Repeat only the lines below from the one containing "The width and height of the screenshot is (1568, 447)." through the one containing "You are a computer-use agent. 679x505 pixels.", inclusive, exactly as written.

= = =

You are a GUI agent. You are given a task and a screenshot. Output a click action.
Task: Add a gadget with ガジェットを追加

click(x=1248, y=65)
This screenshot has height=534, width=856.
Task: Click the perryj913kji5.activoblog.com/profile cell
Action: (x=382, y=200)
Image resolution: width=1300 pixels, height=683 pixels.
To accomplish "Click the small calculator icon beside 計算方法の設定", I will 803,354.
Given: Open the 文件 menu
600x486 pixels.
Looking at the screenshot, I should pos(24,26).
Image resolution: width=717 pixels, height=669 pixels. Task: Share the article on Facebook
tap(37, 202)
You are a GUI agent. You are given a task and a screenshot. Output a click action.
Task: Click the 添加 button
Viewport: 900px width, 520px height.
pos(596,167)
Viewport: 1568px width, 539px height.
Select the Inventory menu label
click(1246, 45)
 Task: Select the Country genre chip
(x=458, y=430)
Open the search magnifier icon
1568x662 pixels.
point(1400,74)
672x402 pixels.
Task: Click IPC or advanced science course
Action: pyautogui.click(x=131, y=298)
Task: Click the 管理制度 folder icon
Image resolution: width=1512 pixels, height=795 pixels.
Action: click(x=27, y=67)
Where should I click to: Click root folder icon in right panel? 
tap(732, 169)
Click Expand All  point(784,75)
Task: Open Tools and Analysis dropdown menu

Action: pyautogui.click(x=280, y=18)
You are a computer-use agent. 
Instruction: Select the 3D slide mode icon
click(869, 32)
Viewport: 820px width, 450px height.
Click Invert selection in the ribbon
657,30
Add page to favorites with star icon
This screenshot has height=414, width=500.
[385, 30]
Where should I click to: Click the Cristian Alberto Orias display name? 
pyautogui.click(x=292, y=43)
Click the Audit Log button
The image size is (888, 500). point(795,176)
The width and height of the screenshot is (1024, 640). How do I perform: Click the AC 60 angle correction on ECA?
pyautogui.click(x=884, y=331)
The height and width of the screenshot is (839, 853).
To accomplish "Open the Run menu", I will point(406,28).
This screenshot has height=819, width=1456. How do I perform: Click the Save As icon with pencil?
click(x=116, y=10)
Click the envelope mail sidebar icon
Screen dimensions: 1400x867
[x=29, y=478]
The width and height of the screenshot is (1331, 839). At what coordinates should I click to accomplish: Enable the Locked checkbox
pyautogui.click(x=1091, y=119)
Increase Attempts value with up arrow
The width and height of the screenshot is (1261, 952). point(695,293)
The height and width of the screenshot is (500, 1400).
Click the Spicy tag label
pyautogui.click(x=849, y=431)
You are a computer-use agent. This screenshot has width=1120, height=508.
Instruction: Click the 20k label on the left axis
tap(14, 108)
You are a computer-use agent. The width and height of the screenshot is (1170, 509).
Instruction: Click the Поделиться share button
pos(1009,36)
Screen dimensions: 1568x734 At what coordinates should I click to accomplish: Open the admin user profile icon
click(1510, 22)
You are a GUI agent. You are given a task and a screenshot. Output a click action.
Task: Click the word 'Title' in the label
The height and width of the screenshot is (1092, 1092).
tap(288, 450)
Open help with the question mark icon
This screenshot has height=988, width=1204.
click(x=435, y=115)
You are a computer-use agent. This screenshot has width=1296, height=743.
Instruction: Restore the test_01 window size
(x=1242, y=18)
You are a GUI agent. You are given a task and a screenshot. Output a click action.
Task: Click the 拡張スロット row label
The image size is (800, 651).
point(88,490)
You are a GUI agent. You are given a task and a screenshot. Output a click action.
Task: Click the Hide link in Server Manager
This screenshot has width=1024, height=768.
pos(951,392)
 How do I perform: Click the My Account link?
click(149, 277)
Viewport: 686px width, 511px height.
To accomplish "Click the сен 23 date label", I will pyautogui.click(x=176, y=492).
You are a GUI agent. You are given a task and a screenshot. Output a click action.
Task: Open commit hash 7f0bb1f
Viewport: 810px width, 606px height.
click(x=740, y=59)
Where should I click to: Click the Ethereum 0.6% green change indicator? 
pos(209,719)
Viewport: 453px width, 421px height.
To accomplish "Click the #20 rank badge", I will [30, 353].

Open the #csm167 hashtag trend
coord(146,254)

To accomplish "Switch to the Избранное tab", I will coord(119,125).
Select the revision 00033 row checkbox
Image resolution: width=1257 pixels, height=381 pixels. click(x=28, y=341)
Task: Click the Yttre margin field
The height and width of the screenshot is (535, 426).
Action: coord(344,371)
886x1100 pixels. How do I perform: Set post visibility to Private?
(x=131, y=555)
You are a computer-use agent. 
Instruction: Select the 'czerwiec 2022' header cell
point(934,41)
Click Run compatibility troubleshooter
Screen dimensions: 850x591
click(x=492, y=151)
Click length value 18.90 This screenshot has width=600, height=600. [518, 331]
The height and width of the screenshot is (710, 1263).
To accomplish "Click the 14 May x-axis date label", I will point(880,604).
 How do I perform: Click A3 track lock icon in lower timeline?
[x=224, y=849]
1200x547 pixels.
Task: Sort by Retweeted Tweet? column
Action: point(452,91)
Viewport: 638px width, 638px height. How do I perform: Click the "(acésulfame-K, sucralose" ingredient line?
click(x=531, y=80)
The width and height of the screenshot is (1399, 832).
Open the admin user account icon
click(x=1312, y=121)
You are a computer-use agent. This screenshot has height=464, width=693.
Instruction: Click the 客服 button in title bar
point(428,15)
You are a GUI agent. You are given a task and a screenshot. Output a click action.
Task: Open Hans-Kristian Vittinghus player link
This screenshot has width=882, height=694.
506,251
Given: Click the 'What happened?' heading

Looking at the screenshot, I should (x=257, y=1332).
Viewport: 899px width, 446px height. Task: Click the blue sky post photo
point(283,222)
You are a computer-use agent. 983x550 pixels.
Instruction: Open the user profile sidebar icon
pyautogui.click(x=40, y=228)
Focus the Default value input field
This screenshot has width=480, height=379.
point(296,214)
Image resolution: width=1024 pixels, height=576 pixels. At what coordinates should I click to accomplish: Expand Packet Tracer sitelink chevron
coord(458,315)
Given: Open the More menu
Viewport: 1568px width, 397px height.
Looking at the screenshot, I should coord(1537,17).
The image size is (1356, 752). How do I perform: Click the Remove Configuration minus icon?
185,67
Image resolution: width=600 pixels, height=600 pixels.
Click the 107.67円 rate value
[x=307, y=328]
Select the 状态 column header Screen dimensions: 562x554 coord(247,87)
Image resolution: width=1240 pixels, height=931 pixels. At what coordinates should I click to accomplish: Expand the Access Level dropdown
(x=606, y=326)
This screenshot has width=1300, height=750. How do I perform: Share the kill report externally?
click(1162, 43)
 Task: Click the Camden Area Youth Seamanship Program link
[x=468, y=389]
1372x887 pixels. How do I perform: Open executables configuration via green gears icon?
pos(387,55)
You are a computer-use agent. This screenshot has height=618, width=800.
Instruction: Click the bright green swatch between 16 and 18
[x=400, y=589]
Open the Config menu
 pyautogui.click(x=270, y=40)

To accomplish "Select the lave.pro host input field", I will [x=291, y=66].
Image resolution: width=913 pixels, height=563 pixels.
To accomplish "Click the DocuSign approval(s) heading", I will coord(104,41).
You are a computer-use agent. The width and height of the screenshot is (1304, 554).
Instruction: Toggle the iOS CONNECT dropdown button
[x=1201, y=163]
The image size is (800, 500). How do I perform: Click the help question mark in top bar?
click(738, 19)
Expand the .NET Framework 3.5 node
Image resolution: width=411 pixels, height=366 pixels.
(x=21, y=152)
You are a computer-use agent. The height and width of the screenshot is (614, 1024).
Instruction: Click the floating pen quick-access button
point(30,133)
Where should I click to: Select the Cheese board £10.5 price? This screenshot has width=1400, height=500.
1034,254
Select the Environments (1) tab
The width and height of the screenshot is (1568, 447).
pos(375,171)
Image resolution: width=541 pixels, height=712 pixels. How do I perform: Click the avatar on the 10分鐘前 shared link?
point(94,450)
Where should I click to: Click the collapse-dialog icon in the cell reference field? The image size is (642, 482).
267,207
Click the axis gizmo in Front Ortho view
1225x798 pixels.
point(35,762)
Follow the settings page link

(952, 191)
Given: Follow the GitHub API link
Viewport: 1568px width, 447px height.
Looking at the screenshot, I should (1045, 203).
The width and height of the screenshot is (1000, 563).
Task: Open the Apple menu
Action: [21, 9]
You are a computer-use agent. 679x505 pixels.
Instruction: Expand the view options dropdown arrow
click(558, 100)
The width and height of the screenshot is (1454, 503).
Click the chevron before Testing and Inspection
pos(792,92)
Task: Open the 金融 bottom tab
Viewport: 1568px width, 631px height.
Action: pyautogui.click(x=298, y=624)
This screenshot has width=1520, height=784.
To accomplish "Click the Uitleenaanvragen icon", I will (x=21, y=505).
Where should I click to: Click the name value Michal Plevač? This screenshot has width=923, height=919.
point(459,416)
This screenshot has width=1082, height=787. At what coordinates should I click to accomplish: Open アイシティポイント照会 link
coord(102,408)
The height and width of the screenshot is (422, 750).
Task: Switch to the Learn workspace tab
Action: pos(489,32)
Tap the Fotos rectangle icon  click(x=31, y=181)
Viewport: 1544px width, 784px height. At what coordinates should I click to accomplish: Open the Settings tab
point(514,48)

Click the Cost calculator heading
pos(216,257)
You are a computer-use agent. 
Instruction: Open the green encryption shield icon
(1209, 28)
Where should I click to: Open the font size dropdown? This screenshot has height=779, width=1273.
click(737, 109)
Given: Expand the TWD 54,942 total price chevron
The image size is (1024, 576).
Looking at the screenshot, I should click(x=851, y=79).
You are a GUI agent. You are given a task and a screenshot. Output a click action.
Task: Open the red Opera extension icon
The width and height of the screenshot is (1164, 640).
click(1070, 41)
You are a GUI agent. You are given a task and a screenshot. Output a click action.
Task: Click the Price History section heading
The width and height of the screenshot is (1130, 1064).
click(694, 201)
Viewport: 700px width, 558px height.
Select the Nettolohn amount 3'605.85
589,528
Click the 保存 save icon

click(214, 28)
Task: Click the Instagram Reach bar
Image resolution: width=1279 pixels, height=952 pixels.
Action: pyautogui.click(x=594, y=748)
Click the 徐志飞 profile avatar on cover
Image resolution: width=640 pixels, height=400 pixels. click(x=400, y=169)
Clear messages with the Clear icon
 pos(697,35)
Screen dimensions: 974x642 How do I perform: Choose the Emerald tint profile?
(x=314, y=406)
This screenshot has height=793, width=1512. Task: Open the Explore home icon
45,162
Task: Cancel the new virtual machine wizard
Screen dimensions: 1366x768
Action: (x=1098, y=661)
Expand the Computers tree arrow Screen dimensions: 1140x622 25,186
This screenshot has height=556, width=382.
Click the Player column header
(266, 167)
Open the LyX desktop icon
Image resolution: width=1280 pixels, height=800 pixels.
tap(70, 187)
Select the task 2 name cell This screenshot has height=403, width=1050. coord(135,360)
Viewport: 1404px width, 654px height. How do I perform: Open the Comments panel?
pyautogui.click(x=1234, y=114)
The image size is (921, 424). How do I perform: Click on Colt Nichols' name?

= = =

## YOUR SOLUTION
The width and height of the screenshot is (1568, 447).
pos(375,171)
Image resolution: width=541 pixels, height=712 pixels. How do I perform: Click the avatar on the 10分鐘前 shared link?
point(94,450)
Where should I click to: Click the collapse-dialog icon in the cell reference field? The image size is (642, 482).
267,207
Click the axis gizmo in Front Ortho view
1225x798 pixels.
point(35,762)
Follow the settings page link

(952, 191)
Given: Follow the GitHub API link
Viewport: 1568px width, 447px height.
Looking at the screenshot, I should (1045, 203).
The width and height of the screenshot is (1000, 563).
Task: Open the Apple menu
Action: [21, 9]
You are a computer-use agent. 679x505 pixels.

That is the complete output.